Era il super boss del clan dei Casalesi; a quasi 26 anni dal suo arresto, Francesco Schiavone, noto con il soprannome di "Sandokan", si sarebbe adesso pentito, iniziando a collaborare con gli inquirenti. La notizia, arrivata a pochi giorni dal trentesimo anniversario dell'omicidio di don Peppe Diana da parte di alcuni membri del gruppo criminale da lui capeggiato, è stata data dal quotidiano locale Cronache di Caserta e confermata dall'Agi.
Nato a Casal di Principe, in provincia di Caserta, nel 1954, Francesco Schiavone è noto ai più per la sua carriera criminale. Fu arrestato per la prima volta quando aveva appena diciotto anni perché trovato in possesso di armi da fuoco. Lavorava, ai tempi, come autista del boss Umberto Ammaturo.
Poco dopo, insieme al cugino Carmine, divenne formalmente un affiliato del clan dei Casalesi, facendosi strada fino a diventarne il super capo. Nel 1998 fu arrestato all'interno del bunker che si era fatto costruire sotto la sua villa di Casal di Principe. Da diversi anni ormai era latitante.
Nel 1995 era stato raggiunto da un'ordinanza di custodia cautelare nell'ambito dell'inchiesta soprannominata "Spartacus", a cui fece seguito il maxi-processo al termine del quale fu condannato all'ergastolo in regime di 41 bis per gli omicidi di Luigi Diana, Nicola Diana e Luigi Cantiello.
Da 26 anni l'uomo, chiamato "Sandokan" per la sua presunta somiglianza con l'attore pakistano Kabir Bedi, che per il grande schermo ha interpretato il famoso personaggio ideato da Salgari, è recluso. Dal 2021 è stato trasferito dal carcere di Parma a quello de L'Aquila, dove è seguito dai medici per il tumore contro cui, dal 2018, sta combattendo.
Stando a quanto riporta l'agenzia Agi, dopo aver appreso della volontà di Schiavone di collaborare con la giustizia, nelle scorse ore gli inquirenti si sarebbero recati presso le abitazioni dei suoi familiari per offrire loro un programma di protezione.

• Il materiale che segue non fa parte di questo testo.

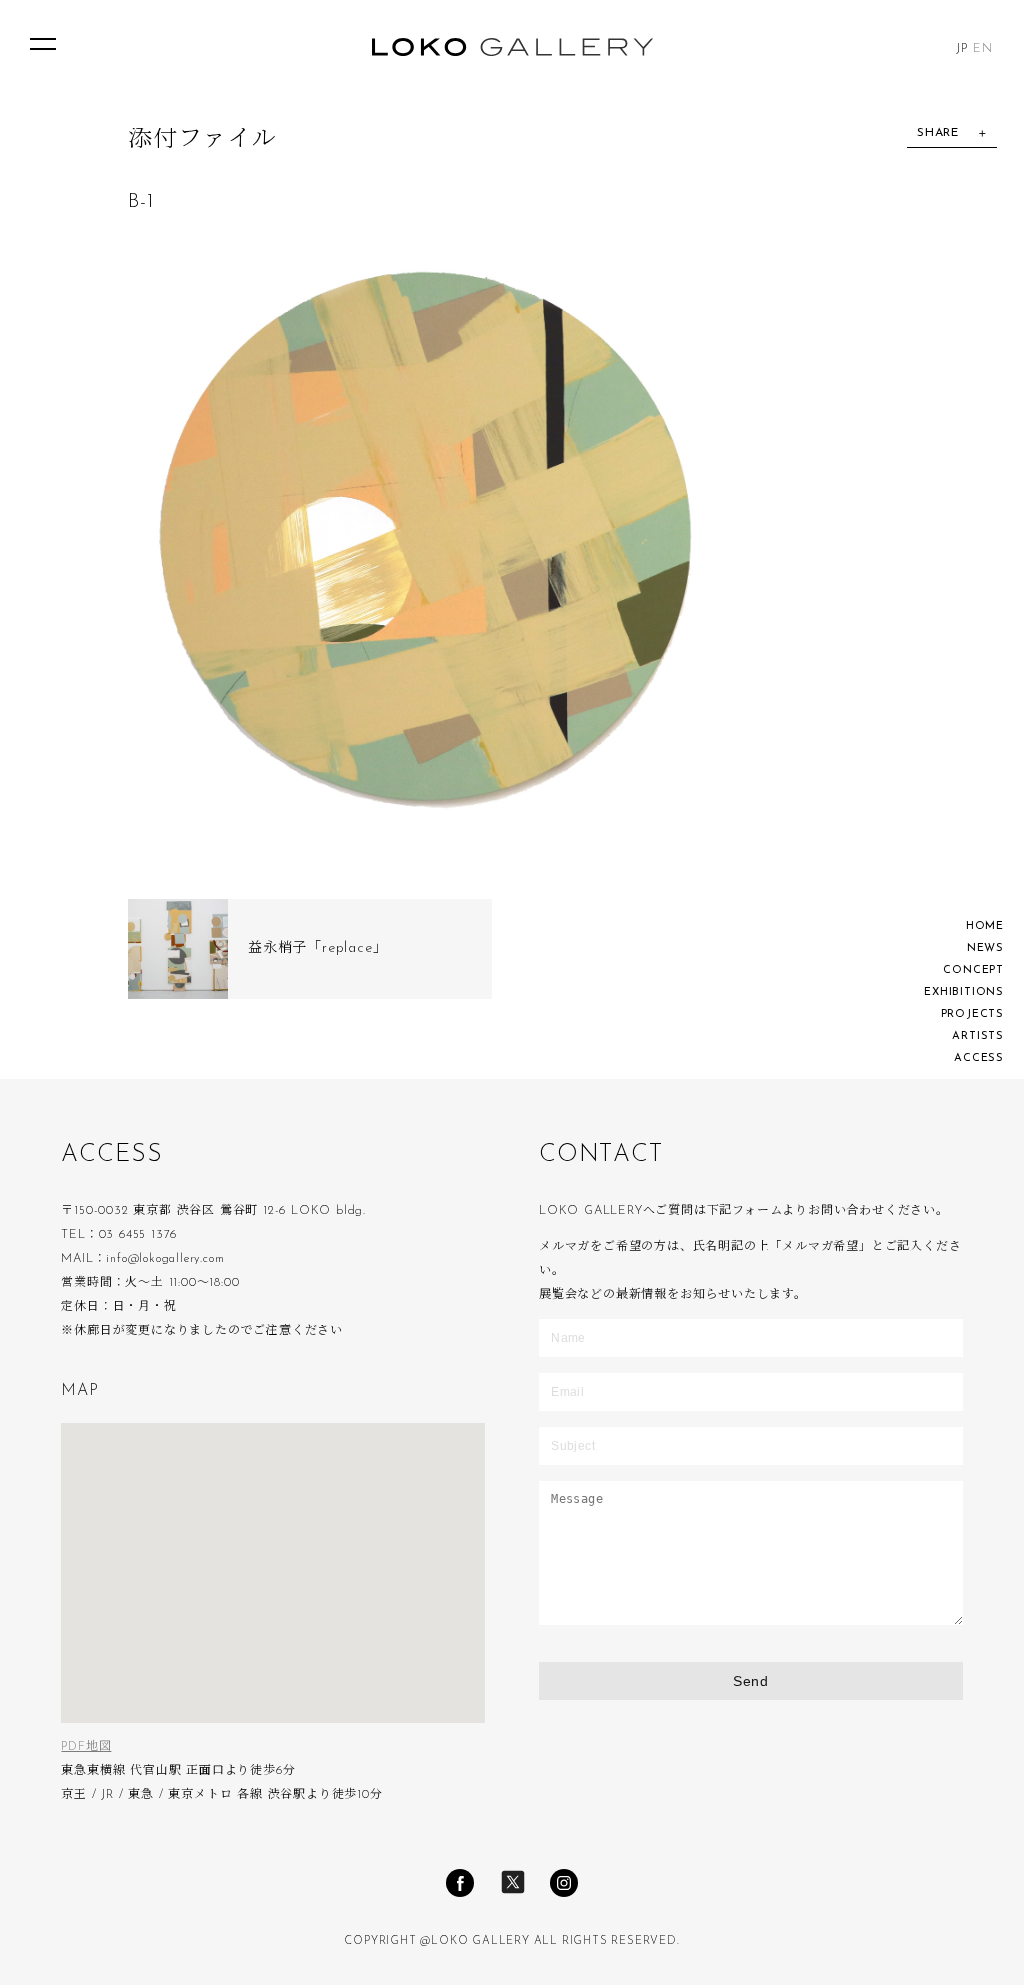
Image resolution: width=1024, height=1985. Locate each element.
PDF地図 (86, 1747)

La sua decisione segue di qualche anno quella dei figli Nicola e Walter, che nel 2018 e nel 2021 si sono pentiti. Entrambi - così come Ivanohe (che avrebbe accettato di entrare nel programma di protezione), Libero Emanuele e Carmine, attualmente detenuti - sono nati dal matrimonio tra Schiavone e Giuseppina Nappa, detta "lady Sandokan". Le altre due figlie, le due gemelle nate durante la latitanza del boss, si chiamano Angelica e Chiara.

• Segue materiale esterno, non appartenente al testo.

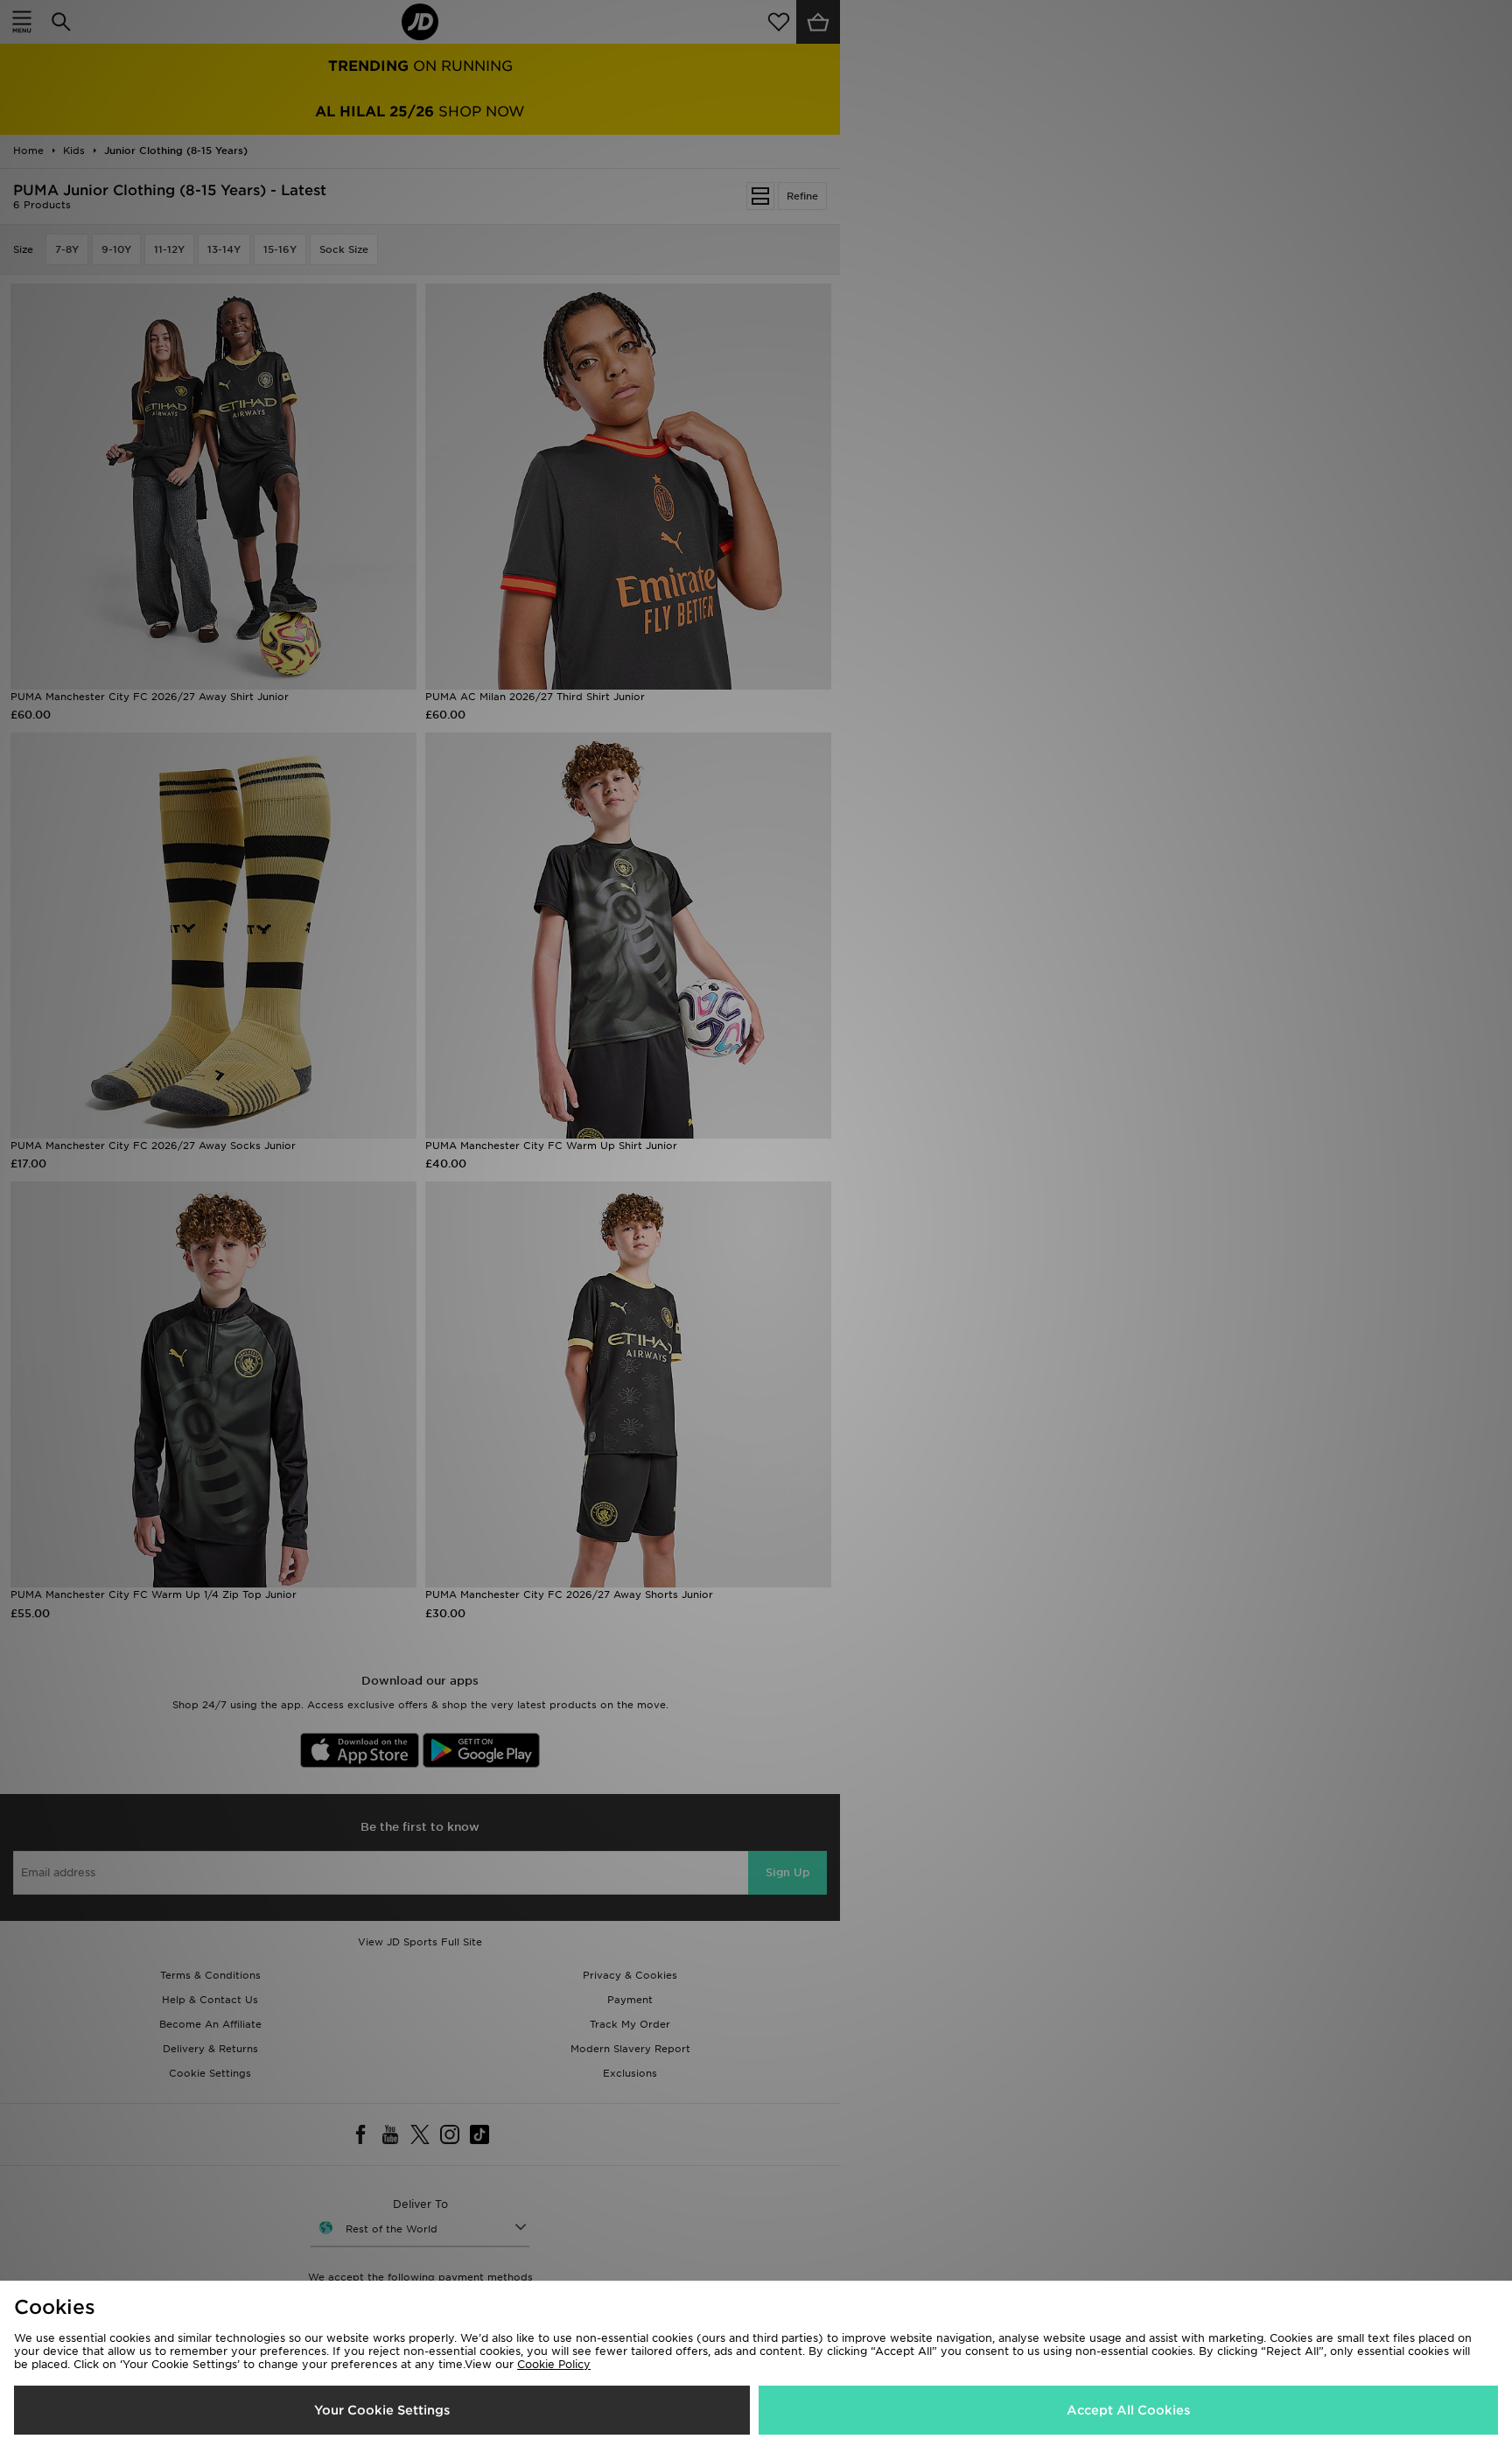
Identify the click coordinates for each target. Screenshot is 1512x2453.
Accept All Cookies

Per il suo tumore Schiavone sarebbe attualmente seguito all'ospedale San Salvatore, dove è stato curato anche il super boss di Cosa Nostra Matteo Messina Denaro, arrestato a Palermo all'inizio del 2023 e morto lo scorso settembre.
Ad accomunarli, oltre alla malattia, è il ruolo che hanno ricoperto nei rispettivi gruppi criminali e la quantità di segreti di cui, nel corso della loro carriera, sono venuti a conoscenza. Messina Denaro ha deciso di non proferirne parola, rifiutandosi, fino all'ultimo, di tradire il codice mafioso.
Schiavone dopo 70 anni ha preso una strada diversa. Una strada che in molti, prima di lui, hanno percorso, ma che nel mondo di cui ha fatto parte per una vita viene ancora rinnegata con forza: i collaboratori di giustizia, i "pentiti", vengono additati come "infami" dai mafiosi.
La loro scelta è quella di rompere, almeno in parte, con il passato; di fare luce, per quanto possibile, su nomi, fatti, delitti che non sono mai stati ricostruiti e che solo qualcuno, dall'interno, può conoscere.